Postoperatively, all patients followed a schedule of programmed visits, including examinations at 1, 3, and 6 months after surgery. These postoperative examinations included UDVA and CDVA measurements, manifest refraction, slit-lamp examination, and topographic analysis. At 6 months postoperatively, CS and aberrometric outcomes for a 5-mm pupil were also evaluated and compared with those outcomes obtained at preoperative baseline.

Statistical analysis

Statistical analyses were performed with a commercially available software package (SPSS for Mac, Version 20.0; IBM Corporation, Armonk, New York, USA). The sample size estimation was calculated for each statistical test or comparison planned to be done. The Dupont and Plummer [9] approach was used. Normal distribution of the preoperative and postoperative data was assessed by the Shapiro–Wilk test. All comparisons of means were performed using the paired Student’s t-test when data samples were normally distributed and the Wilcoxon signed-rank test when they were not. Comparison of percentages was performed using the χ2-test. All P values were two sided and considered statistically significant when less than 0.05.


  Results Top


No statistically significant differences between groups were found in preoperative mean keratometry (WFG 43.37±2.12 D vs. WFO 43.67±2.75 D, P=0.146) and central corneal thickness (WFG 546±38 μm vs. WFO 542±44 μm, P=0.426). Likewise, there were no significant differences among groups in preoperative manifest refraction spherical equivalent (MRSE) (WFG −11.63±1.50 D vs. WFO −11.38±1.53 D, P=0.236) and manifest cylinder (WFG −1.40±1.55 D vs. WFO −1.26±1.19 D, P=0.061). No significant differences among groups were found in scotopic pupil size (P=0.553). Torsional registration during surgery was intended in the WFO group, but it was only enabled in 60% of eyes. In the WFG group, iris registration was enabled in 100% of eyes.

Visual outcomes

Mean 6-month postoperative decimal UDVA was 0.90±0.11 (range: 0.8–1.2) (decimal scale) and 0.85±0.12 (range: 0.6–1.2) in WFG and WFO groups, respectively. The difference among groups in this parameter was statistically significant (P=0.0032). Mean 6-month postoperative decimal CDVA was 0.92±0.11 and 0.95±0.11 in WFG and WFO groups, respectively. The difference although small was statistically significant (P=0.033). However, it should be considered that there was already a significant difference among groups in CDVA preoperatively (WFG 0.89±0.14 vs. WFO 0.96±0.11, P=0.011).

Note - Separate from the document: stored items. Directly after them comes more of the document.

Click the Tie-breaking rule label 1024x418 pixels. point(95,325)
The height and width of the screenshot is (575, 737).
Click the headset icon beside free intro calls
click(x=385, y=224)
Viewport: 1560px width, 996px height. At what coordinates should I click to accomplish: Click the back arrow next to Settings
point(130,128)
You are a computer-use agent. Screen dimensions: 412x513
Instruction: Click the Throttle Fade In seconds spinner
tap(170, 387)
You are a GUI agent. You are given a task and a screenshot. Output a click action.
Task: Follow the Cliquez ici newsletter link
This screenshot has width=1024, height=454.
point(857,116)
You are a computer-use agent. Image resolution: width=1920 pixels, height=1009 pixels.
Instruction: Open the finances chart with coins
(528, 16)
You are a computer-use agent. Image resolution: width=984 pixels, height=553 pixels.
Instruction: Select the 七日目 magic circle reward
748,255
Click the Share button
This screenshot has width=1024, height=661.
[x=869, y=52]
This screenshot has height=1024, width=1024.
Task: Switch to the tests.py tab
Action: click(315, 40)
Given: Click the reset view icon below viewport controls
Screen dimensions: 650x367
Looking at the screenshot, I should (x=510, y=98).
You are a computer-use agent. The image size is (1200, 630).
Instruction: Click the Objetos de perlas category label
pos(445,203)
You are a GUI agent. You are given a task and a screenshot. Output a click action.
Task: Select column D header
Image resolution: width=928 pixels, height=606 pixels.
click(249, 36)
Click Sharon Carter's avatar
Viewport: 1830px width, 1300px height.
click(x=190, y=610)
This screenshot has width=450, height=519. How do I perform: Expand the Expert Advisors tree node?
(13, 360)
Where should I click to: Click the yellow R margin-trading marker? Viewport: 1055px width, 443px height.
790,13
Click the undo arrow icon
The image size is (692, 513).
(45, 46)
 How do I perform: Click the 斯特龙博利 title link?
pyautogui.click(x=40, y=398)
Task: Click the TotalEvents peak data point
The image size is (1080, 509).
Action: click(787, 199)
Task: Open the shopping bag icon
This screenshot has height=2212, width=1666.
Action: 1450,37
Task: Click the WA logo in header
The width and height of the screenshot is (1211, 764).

In the WFG group, all patients achieved a 6-month postoperative UDVA of 0.8 (20/25) or better, whereas in the WFO group, a total of 87.5% of eyes (35 eyes) achieved this level of UDVA ([Figure 1]). Regarding CDVA, all patients in both groups reached at least a 6-month postoperative CDVA of 0.8 (20/25) or better. In the WFG group, no eyes lost CDVA and 36.5% of eyes gained one (11 eyes) or two lines (four eyes) of visual acuity, whereas in the WFO group 7.5% of eyes lost one line (two eyes) or two lines (one eye) of CDVA ([Figure 2]). The percentage of eyes gaining one line of CDVA was significantly higher in the WFG group compared with WFO (WFG 36.5% vs. WFO 15.0%, P=0.015) ([Figure 2]).
Figure 1 Distribution of preoperative corrected distance visual acuity and postoperative uncorrected distance visual acuity at 6 months after surgery in wavefront-guided and wavefront-optimized groups.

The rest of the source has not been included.